Created on 11-11-2016 09:23 AM - edited 08-18-2019 03:32 AM
How can we use incremental import in sqoop for Teradata with --connection-manager org.apache.sqoop.teradata.TeradataConnManager? it seems sqoop --incremental option is not working for TeradataConnManager. Below is the statement from Teradata connector user guide from Hortonworks.
Please help.
Created 11-17-2016 04:19 AM
Can anyone help ?
Created 11-17-2016 02:47 PM
More info is needed. If you post your command, perhaps someone can help. Also, you did not say what you mean by "not working".

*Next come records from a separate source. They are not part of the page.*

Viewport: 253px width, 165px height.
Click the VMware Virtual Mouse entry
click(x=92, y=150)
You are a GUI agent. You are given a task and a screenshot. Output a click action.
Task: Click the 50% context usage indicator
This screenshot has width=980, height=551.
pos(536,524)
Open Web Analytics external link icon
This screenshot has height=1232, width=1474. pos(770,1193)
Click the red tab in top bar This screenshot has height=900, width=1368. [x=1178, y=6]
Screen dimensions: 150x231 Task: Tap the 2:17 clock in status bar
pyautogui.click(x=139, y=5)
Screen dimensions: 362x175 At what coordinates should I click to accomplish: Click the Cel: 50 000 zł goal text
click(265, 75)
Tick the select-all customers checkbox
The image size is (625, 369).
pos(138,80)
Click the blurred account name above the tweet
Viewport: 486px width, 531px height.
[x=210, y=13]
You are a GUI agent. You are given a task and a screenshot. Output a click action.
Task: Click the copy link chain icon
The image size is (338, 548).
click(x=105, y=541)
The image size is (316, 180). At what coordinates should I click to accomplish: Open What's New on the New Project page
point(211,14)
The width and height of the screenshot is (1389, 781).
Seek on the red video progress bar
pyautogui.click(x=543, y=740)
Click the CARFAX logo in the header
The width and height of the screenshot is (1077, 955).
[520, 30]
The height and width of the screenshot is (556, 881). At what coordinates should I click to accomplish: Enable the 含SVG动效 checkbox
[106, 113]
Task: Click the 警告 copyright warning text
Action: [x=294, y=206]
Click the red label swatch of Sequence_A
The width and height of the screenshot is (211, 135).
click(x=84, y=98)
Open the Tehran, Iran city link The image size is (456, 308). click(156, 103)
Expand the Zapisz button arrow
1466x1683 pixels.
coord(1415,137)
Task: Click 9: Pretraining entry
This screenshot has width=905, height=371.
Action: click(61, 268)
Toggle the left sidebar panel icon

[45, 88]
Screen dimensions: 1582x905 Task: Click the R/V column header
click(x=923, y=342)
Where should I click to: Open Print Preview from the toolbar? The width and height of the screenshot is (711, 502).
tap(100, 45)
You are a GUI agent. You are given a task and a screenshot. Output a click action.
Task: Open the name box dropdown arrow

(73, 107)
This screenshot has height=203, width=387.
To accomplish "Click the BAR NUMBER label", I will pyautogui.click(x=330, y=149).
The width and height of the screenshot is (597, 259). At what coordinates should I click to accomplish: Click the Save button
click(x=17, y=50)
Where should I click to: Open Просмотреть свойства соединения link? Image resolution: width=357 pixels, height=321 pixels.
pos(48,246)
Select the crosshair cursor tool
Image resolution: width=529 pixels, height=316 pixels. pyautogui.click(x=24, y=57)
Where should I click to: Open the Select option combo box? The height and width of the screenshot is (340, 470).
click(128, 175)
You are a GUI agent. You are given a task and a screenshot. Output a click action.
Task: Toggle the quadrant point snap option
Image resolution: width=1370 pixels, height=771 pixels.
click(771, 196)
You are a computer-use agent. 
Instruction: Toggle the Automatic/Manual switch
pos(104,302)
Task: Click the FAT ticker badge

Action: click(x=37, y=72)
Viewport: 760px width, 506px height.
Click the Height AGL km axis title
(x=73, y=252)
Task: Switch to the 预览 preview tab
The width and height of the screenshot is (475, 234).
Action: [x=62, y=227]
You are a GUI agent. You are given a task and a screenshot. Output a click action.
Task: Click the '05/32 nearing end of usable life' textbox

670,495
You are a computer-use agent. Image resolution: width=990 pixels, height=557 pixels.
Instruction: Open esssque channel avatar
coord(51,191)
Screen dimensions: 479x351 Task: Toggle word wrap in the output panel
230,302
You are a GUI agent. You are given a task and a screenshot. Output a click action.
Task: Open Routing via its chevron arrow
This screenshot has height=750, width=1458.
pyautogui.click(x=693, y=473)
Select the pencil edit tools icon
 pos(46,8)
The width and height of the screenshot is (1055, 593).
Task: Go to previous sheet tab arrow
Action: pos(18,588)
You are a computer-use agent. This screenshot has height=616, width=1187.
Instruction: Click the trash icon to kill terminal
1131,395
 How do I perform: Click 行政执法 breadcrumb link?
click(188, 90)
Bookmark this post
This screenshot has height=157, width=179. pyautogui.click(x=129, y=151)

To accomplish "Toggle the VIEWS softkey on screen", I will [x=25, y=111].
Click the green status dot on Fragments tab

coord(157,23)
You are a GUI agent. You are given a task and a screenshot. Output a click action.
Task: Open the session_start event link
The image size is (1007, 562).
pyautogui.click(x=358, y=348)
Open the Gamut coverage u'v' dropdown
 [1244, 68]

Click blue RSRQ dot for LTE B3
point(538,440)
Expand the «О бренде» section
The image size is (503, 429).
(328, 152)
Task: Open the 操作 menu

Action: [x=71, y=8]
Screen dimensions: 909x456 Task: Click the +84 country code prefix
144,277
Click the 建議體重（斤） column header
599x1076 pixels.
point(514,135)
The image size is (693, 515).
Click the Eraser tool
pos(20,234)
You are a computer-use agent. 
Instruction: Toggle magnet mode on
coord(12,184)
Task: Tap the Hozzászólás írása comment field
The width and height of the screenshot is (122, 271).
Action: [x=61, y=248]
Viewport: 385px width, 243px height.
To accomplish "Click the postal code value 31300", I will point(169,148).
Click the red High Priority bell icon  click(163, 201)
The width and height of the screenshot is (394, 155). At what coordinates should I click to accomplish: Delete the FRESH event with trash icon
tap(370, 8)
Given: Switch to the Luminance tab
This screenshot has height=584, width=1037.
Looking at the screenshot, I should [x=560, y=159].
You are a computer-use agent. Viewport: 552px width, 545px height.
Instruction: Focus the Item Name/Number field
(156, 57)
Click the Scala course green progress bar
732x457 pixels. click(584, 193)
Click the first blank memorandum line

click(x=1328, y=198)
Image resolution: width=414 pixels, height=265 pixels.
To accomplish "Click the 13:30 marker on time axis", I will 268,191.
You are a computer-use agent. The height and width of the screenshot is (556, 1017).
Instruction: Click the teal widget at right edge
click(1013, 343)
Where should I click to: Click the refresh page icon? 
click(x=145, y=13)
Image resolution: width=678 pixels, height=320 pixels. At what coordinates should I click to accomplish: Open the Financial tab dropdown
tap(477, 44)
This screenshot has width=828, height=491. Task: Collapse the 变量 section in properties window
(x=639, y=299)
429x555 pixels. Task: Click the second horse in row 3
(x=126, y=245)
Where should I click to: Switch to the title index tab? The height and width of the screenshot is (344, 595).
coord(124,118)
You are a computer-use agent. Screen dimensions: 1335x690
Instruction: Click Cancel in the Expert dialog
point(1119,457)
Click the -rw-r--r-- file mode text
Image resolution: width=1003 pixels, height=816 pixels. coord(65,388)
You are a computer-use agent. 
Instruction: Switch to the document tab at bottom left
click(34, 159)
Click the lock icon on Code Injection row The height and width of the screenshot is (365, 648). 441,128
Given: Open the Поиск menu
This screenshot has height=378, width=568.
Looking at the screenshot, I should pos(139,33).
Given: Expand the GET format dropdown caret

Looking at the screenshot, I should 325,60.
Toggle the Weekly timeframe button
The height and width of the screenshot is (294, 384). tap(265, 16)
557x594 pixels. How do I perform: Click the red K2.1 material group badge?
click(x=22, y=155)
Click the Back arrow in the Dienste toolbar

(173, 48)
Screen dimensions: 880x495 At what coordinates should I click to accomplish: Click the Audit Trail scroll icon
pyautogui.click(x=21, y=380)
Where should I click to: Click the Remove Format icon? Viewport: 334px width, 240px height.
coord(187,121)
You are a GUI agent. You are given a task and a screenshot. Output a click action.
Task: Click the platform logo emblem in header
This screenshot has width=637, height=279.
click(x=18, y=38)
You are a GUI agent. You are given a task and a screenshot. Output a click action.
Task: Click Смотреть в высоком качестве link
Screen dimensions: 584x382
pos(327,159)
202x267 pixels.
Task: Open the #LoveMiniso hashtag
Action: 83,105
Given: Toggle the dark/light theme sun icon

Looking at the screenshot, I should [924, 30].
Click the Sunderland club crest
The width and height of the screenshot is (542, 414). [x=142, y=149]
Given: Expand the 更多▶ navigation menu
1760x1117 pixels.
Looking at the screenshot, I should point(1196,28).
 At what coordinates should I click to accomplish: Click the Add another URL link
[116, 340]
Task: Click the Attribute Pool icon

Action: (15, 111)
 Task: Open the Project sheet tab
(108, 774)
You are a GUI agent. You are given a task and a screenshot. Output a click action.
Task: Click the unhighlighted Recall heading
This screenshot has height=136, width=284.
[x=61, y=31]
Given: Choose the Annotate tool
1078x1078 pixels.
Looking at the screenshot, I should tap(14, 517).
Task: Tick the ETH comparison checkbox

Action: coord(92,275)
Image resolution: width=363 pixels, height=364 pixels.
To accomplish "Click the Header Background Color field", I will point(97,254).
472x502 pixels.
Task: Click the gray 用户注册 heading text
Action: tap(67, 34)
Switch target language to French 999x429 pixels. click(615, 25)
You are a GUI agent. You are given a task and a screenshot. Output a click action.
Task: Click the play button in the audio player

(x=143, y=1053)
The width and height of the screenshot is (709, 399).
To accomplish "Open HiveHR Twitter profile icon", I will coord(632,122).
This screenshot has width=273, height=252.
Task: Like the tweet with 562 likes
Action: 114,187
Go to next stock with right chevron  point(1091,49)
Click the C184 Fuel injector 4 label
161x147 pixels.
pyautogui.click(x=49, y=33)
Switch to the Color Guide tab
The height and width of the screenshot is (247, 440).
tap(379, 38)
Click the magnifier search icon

Created 11-21-2016 01:46 PM
We can take below approach for incremental import in Hive or HDFS which is mentioned in Hortonworks document. In this approach we assume that each source table will have a unique single or multi-key identifier and a “modified_date” field is maintained for each record – either defined as part of the original source table or added as part of the ingest process. This approach is based on four main phase as describe below.
1. Ingest: Complete data movement from the operational database (base_table) followed by change or update of changed records only (incremental_table). (Step 1 to Step 4)
2. Reconcile: Create a single view of the base table and change records (reconcile_view) to reflect the latest record set. (Step 5)
3. Compact: Create a reporting table (reporting_table) from the reconciled view. (Step 6)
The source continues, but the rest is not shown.